Accidental pulp exposure is followed by a series of events. Apical pulp cells (SCAP) slide along the pulp root, beneath the odontoblasts and Höhl cell layer. They are issued from the apical part of permanent or exfoliated deciduous teeth (SHED). These stem cells may be in reduced number or totally absent. Stem cells may survive and arise within the inflamed pulp. They migrate, proliferate, and underwent differentiation into terminal cell lines. The lack of progenitors may be counterbalance by the Induced Pluripotent Stem Cells (iPS). The targeted addition of Growth Factor or Transcription Factors may provoke the dedifferentiation of adult cells and influence their commitment into cells displaying self-renewal and multipotency. Retroviral introduction of Oct3/4, Sox2, c-Myc and Klf4 induced the differentiation of pluripotent stem cells (iPSC).

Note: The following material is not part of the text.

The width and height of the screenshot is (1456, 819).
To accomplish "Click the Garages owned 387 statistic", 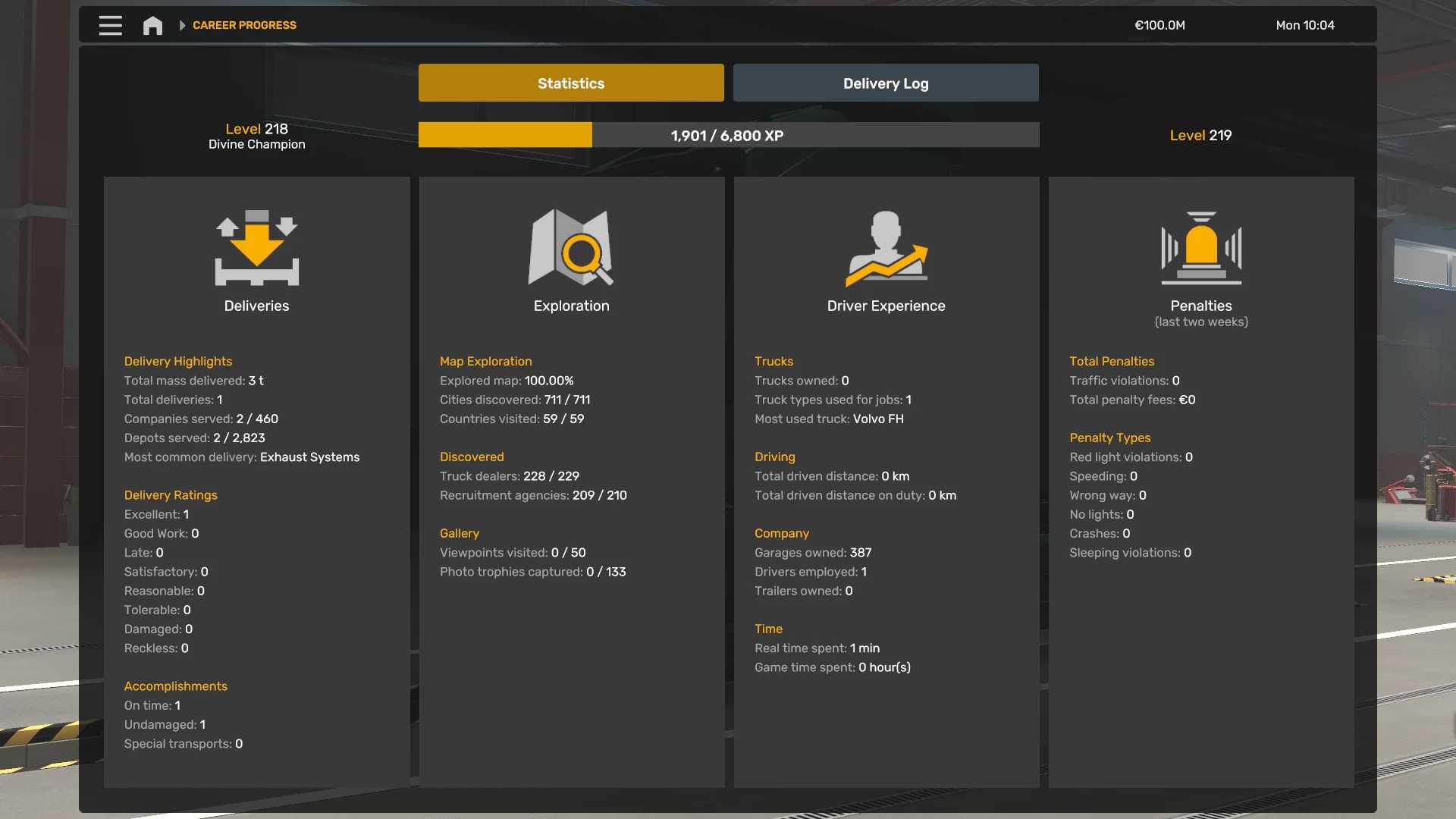I will point(813,552).
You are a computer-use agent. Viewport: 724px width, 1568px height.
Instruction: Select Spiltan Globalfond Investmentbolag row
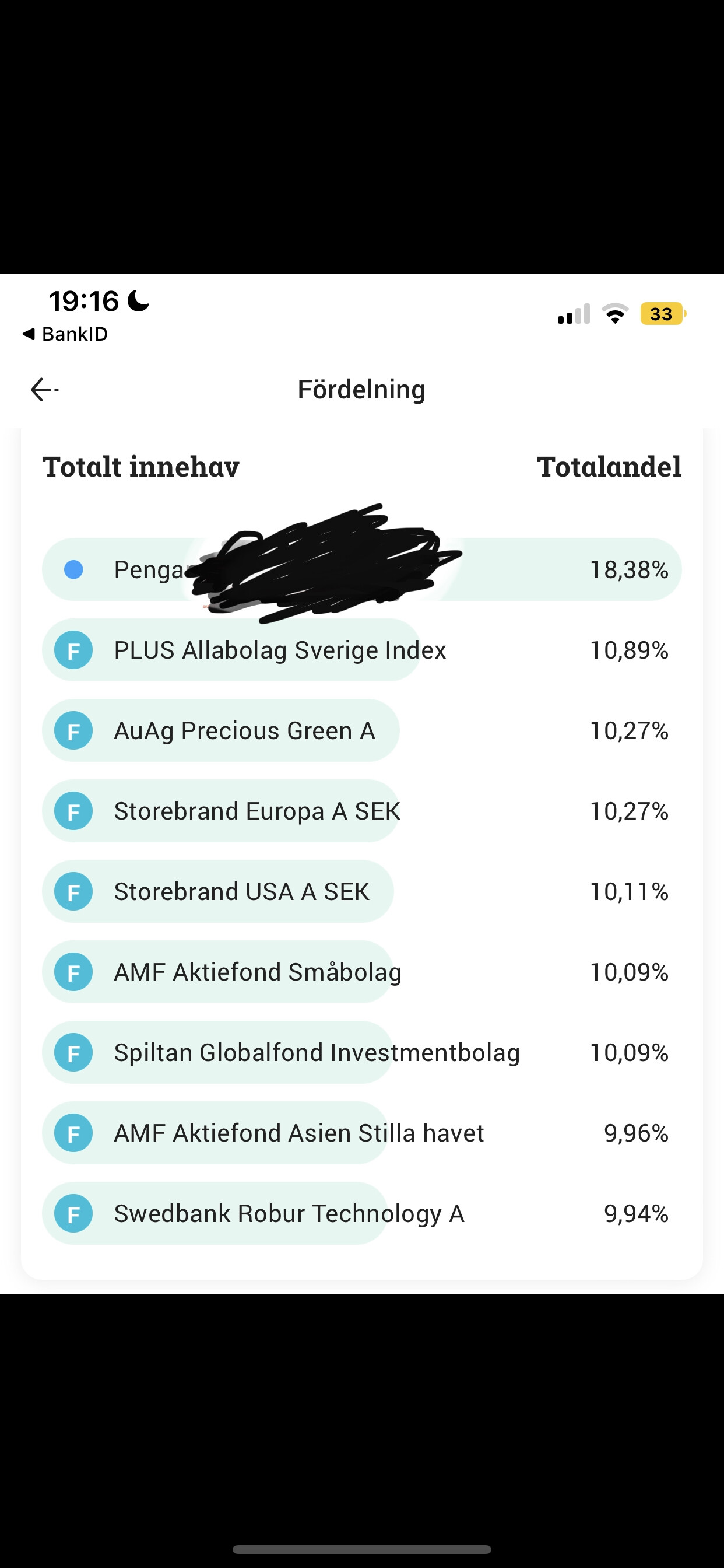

Positive markers contribute to the terminal differentiation. The positive markers include STRO-1, CD13, CD44, CD24, CD29, CD73, CD90, CD105, CD106, CD146, Oct4, Nanog and β2 integrin, wheras there are also negative markers such as CD14, CD34, CD45 and HLA-DR.

Once pulp cells are differentiated into odontoblasts/osteoblasts, they contribute to cell proliferation and differentiation. Beneath a scars layer due to the elevated pH of the alkaline capping agent, pulp cells accumulate, trans-differentiate and form a layer expressing positive markers of dentin. The cells accumulate in front of the pulp exposure. They become odontoblast-like, and contribute to the formation of a dentin-like bridge (osteodentin). They mineralize and despite the presence of tunnels (tunnel-like structures) the dentinal bridge isolates the dental pulp from the oral cavity. Exposure to saliva contributes to the re-mineralization of this layer. This osteodentin bridge displays barrier properties. The presence of reparative dentin occlude more or less the pulp exposure, and keep the tooth alive. Reparative dentin displays high type I labeling. Bundes of type III collagen are in close vicinity with fibronectin.16 Transforming Growth Factor isoform is expressed in carious tissue, both in odontoblasts and this factor increases in tertiary dentin.17

Reactionary and reparative dentins are related to indirect or direct pulp capping used as therapeutic methods

  1. Reactionary dentin results from the activation and stimulation of synthetic activities of odontoblasts and Höhl cells. Beneath the calico-traumatic line, the newly formed dentin is constiute a reaction toward the carious lesion or restorative materials.
  2. Reparative dentin is produced by the recruitment, proliferation and differentiation of pulp stem cells becoming later odontoblast and/or osteoblast-like cells. They will further contribute to the formation of a bone-like structure.
  3. Altogether the two structures are implicated in the tooth healing and/or to pulp regeneration and mineralization. These reactions constitute a therapeutic aspect, whereas the other is related to pulp regeneration by using pulp stem cells.

Acknowledgements

None.

Conflict of interest

The authors declare that there are no conflicts of interest.